More unusual migration strategies are found in diverse protists. The process by which euglenid species produce extreme but periodic deformations of their entire bodies is known as metaboly, where flexible strips of pellicle, a flexible proteinaceous layer covering the outer cell membrane, are sheared helically past each other (Arroyo et al. 2012). This produces a relatively slow (only 1–2 \(\upmu\)m/s) swimming speed, compared to what is typical of cilia-driven motility (often on the order of 100 \(\upmu\)m/s). In Plasmodium, single-celled parasites of the phylum Apicomplexa, sporozoites exhibit gliding motility on substrates, producing striking circular trajectories on glass slides, but helical paths when moving in 3D. The physical mechanism for this is unclear but is thought to be related to the basic chiral shape of the cell (Yahata et al. 2021). The periodicity of the trajectories appears to be strongly correlated with the oscillations in intracellular Ca\(^{2+}\) levels (Carey et al. 2014). The model biflagellate alga Chlamydomonas also glides on surfaces. This form of motility repurposes an ancient mechanism known as Intraflagellar Transport (IFT) by which proteins are transported back and forth along the axoneme by molecular motors (kinesins and dyneins) (Bloodgood 2010). This mechanism does not rely on the propagation of bends along the axoneme, but instead membrane glycoproteins carried by the IFT machinery transiently adhere to the substrate. The motors responsible for cargo transport then exert pulling forces on the paused glycoproteins, resulting in gliding along the direction of the flagellum (Shih et al. 2013).

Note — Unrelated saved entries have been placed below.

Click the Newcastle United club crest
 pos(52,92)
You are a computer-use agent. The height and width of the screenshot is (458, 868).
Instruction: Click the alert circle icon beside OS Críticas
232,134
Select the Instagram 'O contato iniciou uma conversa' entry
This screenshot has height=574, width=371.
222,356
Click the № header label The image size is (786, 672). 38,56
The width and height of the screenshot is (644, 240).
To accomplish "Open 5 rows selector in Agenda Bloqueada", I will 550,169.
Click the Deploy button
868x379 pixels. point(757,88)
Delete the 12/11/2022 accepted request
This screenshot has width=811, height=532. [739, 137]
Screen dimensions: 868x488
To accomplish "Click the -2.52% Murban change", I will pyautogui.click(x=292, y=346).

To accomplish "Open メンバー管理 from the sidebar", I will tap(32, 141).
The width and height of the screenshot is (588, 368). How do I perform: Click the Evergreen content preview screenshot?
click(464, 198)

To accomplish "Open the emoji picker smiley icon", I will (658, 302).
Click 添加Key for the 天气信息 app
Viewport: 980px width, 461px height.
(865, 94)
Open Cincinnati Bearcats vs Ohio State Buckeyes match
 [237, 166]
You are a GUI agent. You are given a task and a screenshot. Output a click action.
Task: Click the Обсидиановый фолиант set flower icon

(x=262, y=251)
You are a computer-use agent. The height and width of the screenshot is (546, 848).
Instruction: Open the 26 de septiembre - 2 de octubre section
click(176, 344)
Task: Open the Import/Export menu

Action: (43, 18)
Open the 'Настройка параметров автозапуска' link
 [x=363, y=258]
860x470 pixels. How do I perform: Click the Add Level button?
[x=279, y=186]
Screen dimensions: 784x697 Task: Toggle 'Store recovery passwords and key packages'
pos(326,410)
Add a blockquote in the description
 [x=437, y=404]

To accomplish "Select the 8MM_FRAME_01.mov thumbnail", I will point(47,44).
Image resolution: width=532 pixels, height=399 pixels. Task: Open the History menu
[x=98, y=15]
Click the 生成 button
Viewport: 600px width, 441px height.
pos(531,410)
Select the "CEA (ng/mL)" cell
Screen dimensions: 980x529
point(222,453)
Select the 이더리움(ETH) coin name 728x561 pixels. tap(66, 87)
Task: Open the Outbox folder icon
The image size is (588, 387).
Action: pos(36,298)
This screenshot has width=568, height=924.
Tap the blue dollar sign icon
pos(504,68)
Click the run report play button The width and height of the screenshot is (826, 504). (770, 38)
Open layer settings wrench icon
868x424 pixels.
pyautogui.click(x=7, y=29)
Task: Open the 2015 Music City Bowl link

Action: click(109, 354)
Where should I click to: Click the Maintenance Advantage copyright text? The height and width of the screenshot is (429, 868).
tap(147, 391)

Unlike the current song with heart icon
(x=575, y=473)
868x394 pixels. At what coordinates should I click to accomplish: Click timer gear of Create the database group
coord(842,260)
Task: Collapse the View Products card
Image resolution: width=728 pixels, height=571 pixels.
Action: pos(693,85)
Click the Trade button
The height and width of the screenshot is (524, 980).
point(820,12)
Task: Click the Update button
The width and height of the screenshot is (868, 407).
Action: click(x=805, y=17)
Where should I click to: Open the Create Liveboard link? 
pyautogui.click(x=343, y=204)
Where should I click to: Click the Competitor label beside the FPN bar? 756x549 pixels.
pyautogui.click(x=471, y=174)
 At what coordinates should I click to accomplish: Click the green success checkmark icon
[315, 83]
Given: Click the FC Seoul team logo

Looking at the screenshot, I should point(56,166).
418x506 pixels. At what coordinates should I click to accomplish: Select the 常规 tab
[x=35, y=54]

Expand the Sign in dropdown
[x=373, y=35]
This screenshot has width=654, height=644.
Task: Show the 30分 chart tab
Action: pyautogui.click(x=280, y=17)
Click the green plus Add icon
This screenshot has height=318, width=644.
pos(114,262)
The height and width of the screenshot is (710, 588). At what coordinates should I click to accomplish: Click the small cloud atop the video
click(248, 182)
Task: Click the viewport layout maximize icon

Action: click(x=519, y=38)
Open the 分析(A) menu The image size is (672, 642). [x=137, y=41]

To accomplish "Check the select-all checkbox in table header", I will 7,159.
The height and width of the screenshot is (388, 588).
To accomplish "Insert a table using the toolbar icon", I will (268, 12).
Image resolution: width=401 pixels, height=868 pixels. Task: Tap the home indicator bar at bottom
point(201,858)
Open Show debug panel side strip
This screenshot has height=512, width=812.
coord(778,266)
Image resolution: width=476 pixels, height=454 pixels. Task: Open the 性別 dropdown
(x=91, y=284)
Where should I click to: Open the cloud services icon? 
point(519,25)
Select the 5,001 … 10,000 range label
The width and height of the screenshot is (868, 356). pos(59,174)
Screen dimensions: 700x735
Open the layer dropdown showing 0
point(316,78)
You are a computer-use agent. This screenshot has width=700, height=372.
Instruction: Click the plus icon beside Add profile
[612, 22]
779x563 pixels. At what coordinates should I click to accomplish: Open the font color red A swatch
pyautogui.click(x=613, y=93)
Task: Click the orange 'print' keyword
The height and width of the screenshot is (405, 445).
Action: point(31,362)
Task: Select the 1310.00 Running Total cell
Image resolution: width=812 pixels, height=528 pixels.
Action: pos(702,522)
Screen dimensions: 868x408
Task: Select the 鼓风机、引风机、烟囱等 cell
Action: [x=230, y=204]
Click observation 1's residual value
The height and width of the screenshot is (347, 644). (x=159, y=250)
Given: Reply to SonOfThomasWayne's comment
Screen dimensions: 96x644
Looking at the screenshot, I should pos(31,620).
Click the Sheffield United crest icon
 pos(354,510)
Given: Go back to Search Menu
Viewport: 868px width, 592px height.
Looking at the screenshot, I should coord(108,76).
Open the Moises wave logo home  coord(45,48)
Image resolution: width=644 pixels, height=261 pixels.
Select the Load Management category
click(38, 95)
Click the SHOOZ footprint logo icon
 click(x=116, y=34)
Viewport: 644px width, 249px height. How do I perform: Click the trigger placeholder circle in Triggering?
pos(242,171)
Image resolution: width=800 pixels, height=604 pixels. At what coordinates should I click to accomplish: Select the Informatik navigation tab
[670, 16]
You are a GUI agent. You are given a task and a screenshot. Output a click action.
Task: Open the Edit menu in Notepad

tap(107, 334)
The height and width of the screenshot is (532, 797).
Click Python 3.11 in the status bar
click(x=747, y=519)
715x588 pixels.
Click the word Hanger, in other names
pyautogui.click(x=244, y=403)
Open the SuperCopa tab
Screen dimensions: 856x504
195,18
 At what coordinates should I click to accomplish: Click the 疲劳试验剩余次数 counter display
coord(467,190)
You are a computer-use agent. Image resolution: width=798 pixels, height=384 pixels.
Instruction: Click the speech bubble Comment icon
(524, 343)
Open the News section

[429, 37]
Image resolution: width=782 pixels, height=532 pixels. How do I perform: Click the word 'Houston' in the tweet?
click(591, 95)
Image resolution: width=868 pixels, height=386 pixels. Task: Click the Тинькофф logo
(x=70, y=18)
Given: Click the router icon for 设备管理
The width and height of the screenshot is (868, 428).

Whole cells glide with both flagella fully outstretched (Fig. 2c), but how can symmetry be broken? It turns out that Ca\(^{2+}\) signalling is compartmentalised and coordinated between the two flagella. In the trailing flagellum, elevated Ca\(^{2+}\) promotes the disengagement of IFT particles from the flagella to enable the leading flagellum to win the tug of war and facilitate smooth gliding. On adherent surfaces, repetitive Ca\(^{2+}\) elevations prevent the accumulation of paused IFT particles, thereby indirectly regulates the adhesion force (Bloodgood 2010; Fort et al. 2021).
Oscillations as a means of sensing
In tracing the deep evolutionary origins of microorganisms, the ancestral cilium undoubtedly played an important role in sensing (Quarmby and Leroux 2010; Jékely 2009), though it is unclear which aspect of cilium function arose first: motility or sensing. Though motile cilia have become specialised for propelling flows, they are nevertheless adorned with ion channels and diverse capabilities to transduce and sense environmental signals. In the absence of external cues, the orderly beat of some motile cilia can be highly robust to biochemical noise due to background fluctuations, maintaining a sharply peaked frequency distribution in such species. In Chlamydomonas, changes in the cilia beat frequency spectrum are a direct readout of the cell’s physiological state, with slow oscillations in the instantaneous beat frequency occurring on a much slower timescale than flagellar beating itself, possibly due to fluctuations in intracellular Ca\(^{2+}\) (Wan and Goldstein 2014). When the cilium is perturbed mechanically, its preferred or baseline beat dynamics can be recovered quickly, within characteristic time, and in a load-dependent manner (Wan and Goldstein 2014; Klindt et al. 2016).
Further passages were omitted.